3 Trading Ideas As Microsoft Enters Cheap Phone Segment
Microsoft (MSFT) is expanding its Windows Phone (“WP”) globally, by partnering with Huawei Technologies. Sporting a Qualcomm (QCOM) Snapdragon S4 running at 1.2 gigahertz (dual core), the 4Afrika model will be tailored for the African market. Shortly afterwards, the phone will be released in the nearby regions, including Egypt and Kenya. Competition for gaining users is fierce: Nokia’s (NOK) once-dominant position in phones is declining globally. Now, Android-based devices are dominating emerging markets. [More tech articles: Activision: Don’t Miss Out on This Content Dominator]
In North America, Nokia’s Lumia 620 is a entry-level smartphone that is receiving good reviews. The device is available on many color cases, is a solid build, and runs Qualcomm’s 1Ghz Snapdragon S4 processor. The display is a rich 3.8-inch, with a resolution of 800 x 480. The device has just 512MB of RAM, but a microSD reader supports storage expansion. Microsoft is promoting its “cloud” offering, giving users 7GB of cloud storage with “SkyDrive.”

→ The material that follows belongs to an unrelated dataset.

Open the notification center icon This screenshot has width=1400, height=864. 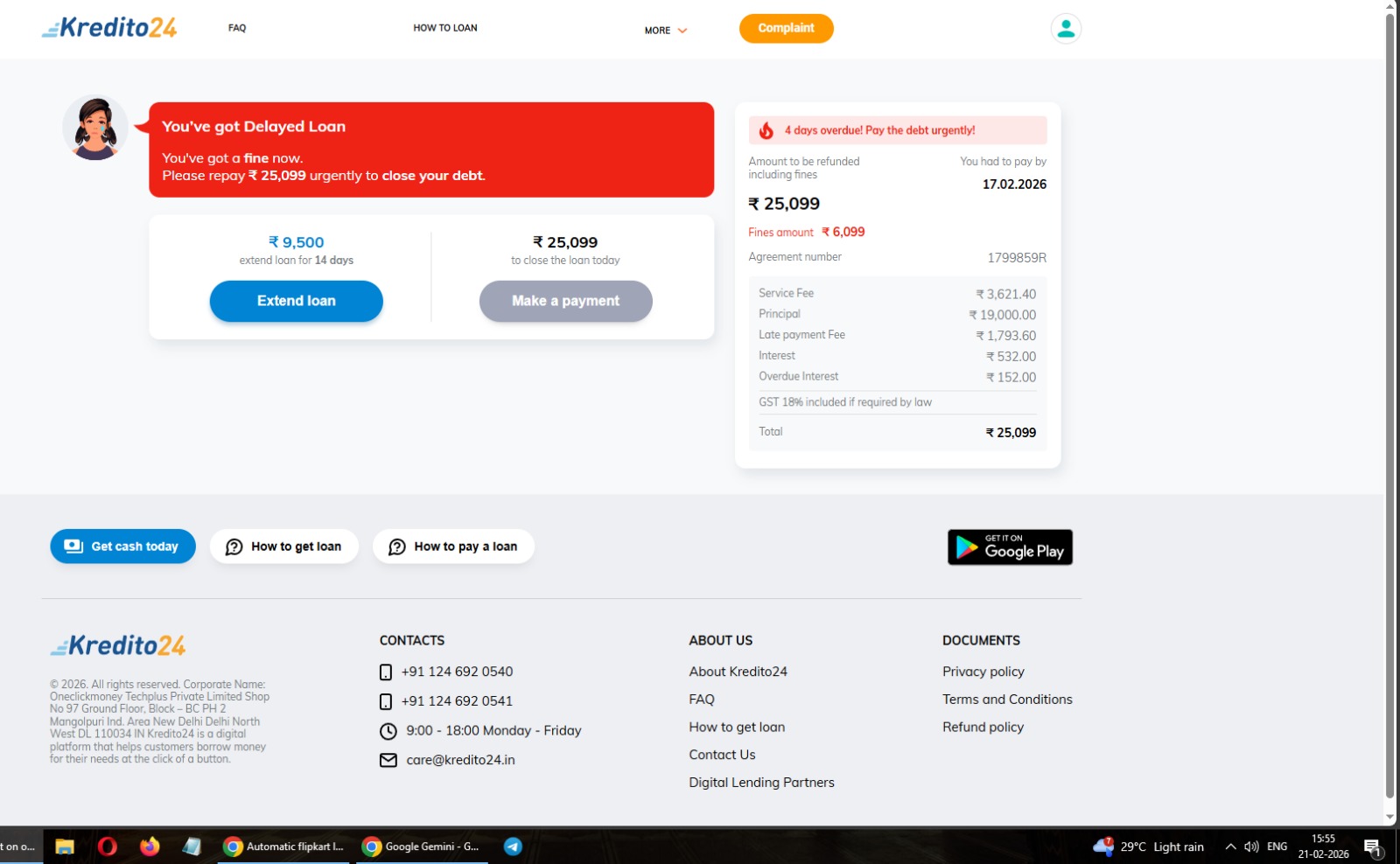tap(1372, 847)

Nokia already has a successful line in the feature-phone segment. The Asha line-up grew well last quarter. Strategically, both Microsoft and Nokia need to make a WP-based device to increase in the global market. Cheap devices are already making nearly no profits for phone makers, so it will be the software applications and services that will matter. For Microsoft, getting more WP-based users will be at the core of the company’s strategy for global growth.
In late October 2012, Nokia announced a $200 unsubsidized WP 7.5 model. The Lumia 510 runs on Qualcomm’s processor, is 800MHz and has a 5MP camera. The latest partnership Microsoft will have with Huawei should help the company reach the all-important $100 price-level.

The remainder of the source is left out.